Underbite correction should occur as soon as possible for the best possible result. If an underbite is less severe for children, parents should wait until the child is around six (6) to ten (10) years old to see an Orthodontist. In addition, facemask appliances assist in easing lower front teeth into the proper place in children. However, your child may need further orthodontic correction down the road.
Surgery may be necessary for children suffering from a severe underbite caused by a congenital disability (cleft lip). Would you please speak with your Pediatric Dentist to see what course of treatment they recommend? Underbite surgery is necessary when it affects your child's quality of life. For example, does your child struggle with breathing, eating, or the ability to speak? In these instances, talk to your Pediatric Dentist as soon as possible.
Underbite Correction in Children and Adults
Usually, people have a slight misalignment of their teeth that does not require any medical treatment. However, correcting mild or severe underbites provides many benefits. For example, teeth will become easier to clean, tooth decay and gum disease risk decrease. In addition, you may have less pain and as well as less stress on your teeth, jaws, and facial muscles. In addition, you may lessen your risk of the following issues by corrective treatment: 1) Breaking a tooth; 2) Jaw pain; 3) Temporomandibular joint syndrome (TMJ).

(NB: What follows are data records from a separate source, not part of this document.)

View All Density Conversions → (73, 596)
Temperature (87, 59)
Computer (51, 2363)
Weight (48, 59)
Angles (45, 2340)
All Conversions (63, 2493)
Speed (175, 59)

Pediatric dentists and orthodontists may suggest underbite correction methods using the following: 1) Upper jaw expanders; 2) Chin caps; 3) Reverse face masks; 4) Braces. Orthodontic treatment is the best course of action while your child's jaw continues growing. The American Academy of Orthodontics (AAO) suggests that all children get screened by the time they are seven years old.
Adult underbite surgery does not pose the same risks because your jaw growth is complete. Therefore, jaw surgery is usually low risk. Typically, healing from jaw surgery takes between six (6) to twelve (12) weeks. You should avoid tobacco products and strenuous activity so that your jaw can heal properly. In moderate cases of an adult underbite, tooth extraction may correct the problem. Braces and clear aligners can also fix an underbite. Sometimes, underbite correction may include both surgery and clear aligners.